Though this is a fictitious anecdote, most people are familiar with the circular path that criticism follows. Praise in public, criticize in private, was the advice given by Dale Carnegie. It is a very good dictum. The question is that while managers like to give positive feedback, most people are afraid to give negative feedback, even in private. Nobody, it appears, likes giving negative feedback just like no one likes receiving it. The reason is simple: negative feedback leads to retaliation in some way or the other. Orr was sophisticated, but others may not be.
It is a tough choice either way. Remaining silent perpetuates mistakes. Confronting needs courage. So, what should one do?
While criticizing in private is good advice, more needs to be said. It is not only “what” is criticized that is important but also “how” the criticism is done that makes a difference. Based on all the wisdom I have garnered from various sources over the years, I would like to share a few tips:
Criticize the behavior and not the person. Any criticism that affects the self worth of an individual is likely to be rejected without examination. Do not use words like you “never” do this or you “always” make mistakes.

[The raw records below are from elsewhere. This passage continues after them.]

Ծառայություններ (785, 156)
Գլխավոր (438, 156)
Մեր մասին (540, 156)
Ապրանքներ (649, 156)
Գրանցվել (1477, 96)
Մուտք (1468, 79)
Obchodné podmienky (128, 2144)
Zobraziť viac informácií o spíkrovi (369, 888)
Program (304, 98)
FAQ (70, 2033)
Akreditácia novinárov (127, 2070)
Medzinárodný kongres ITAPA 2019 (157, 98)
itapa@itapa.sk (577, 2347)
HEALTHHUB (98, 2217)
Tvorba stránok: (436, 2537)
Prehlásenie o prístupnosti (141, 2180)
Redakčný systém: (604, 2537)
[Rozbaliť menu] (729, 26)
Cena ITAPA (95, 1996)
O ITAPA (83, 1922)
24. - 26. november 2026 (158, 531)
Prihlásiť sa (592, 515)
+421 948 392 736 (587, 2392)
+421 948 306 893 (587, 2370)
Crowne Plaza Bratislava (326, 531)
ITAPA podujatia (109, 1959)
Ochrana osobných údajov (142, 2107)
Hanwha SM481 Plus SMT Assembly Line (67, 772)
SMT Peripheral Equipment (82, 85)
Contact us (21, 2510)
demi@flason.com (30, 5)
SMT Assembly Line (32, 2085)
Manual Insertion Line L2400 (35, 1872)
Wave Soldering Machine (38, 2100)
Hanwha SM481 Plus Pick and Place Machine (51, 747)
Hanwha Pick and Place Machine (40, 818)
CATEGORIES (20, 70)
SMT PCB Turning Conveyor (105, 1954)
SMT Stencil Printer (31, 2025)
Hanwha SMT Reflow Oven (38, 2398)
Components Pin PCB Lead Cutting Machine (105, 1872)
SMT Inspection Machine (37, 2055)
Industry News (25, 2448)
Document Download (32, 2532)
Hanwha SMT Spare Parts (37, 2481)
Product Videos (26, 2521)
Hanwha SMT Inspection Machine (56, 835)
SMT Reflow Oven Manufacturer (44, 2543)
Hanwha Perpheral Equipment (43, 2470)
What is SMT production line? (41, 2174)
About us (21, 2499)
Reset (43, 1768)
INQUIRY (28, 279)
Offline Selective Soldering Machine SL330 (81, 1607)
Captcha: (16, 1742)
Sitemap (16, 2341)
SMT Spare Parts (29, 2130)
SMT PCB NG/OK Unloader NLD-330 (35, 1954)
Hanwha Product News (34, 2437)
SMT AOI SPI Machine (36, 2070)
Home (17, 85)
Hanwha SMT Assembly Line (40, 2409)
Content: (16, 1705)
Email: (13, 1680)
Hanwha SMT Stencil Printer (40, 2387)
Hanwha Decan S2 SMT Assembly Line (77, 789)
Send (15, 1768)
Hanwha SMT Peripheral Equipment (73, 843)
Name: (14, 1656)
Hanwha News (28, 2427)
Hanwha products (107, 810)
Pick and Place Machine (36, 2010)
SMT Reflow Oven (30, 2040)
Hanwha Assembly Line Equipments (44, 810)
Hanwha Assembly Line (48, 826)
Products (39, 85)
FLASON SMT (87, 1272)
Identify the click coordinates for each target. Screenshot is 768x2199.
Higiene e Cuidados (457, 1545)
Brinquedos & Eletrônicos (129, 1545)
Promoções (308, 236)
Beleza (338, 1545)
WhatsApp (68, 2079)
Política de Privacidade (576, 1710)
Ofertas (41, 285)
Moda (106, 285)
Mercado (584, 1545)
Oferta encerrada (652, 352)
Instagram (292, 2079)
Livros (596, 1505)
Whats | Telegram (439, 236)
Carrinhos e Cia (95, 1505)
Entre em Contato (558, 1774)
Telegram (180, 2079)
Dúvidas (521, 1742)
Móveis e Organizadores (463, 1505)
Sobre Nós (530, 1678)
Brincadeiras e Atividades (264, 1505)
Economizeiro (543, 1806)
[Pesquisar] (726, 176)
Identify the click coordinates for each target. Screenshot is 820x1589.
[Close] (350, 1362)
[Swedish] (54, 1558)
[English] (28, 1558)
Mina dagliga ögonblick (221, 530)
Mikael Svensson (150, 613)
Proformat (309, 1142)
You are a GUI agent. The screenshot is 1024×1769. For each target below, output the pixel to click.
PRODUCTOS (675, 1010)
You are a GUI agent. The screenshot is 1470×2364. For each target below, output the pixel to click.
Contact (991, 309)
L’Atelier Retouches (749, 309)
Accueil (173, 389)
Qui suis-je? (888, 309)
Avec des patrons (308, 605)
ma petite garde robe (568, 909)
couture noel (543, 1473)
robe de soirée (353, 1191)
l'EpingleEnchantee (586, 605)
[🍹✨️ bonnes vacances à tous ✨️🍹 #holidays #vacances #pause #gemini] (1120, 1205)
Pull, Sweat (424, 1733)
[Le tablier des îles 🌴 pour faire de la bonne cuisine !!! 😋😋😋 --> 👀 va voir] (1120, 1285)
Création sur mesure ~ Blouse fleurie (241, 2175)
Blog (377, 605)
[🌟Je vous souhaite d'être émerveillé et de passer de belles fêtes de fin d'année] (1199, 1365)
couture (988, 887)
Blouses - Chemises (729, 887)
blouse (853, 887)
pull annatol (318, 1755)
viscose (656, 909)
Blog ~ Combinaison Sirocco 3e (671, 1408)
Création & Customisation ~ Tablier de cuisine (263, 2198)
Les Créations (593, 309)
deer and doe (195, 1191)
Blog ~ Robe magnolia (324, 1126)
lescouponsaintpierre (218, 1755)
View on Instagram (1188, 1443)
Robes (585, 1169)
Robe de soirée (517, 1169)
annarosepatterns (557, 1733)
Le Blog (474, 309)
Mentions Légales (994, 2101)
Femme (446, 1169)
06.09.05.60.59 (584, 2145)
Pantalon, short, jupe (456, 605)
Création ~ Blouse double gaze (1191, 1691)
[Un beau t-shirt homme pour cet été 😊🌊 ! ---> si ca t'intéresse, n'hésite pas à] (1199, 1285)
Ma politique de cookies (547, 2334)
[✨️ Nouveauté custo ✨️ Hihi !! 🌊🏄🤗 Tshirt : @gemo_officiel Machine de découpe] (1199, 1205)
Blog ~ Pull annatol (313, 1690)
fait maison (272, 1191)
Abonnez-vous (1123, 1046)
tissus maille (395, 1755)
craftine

While criticizing, ensure that it is “direct, appropriate and relevant”. Emotion in the tone of the voice can override the sanity of the words used.
Be future-focused. Drawing attention to the past only makes the mistake even more difficult to face up to. Ask the person what are the two things the he or she would like to do moving forward. This focuses the mind on “change”, not “helplessness”.
Use the opportunity to coach – people are more ready to change after an error. But do not do it when the wounds are too raw.
Do not make criticism a habit. Also catch people doing right. It is important to be seen as fair for the criticism to be received well.
Most important, do not postpone confrontation. Do it before it becomes impossible to do. As PG Wodehouse keeps saying, “He who hesitates is lost.”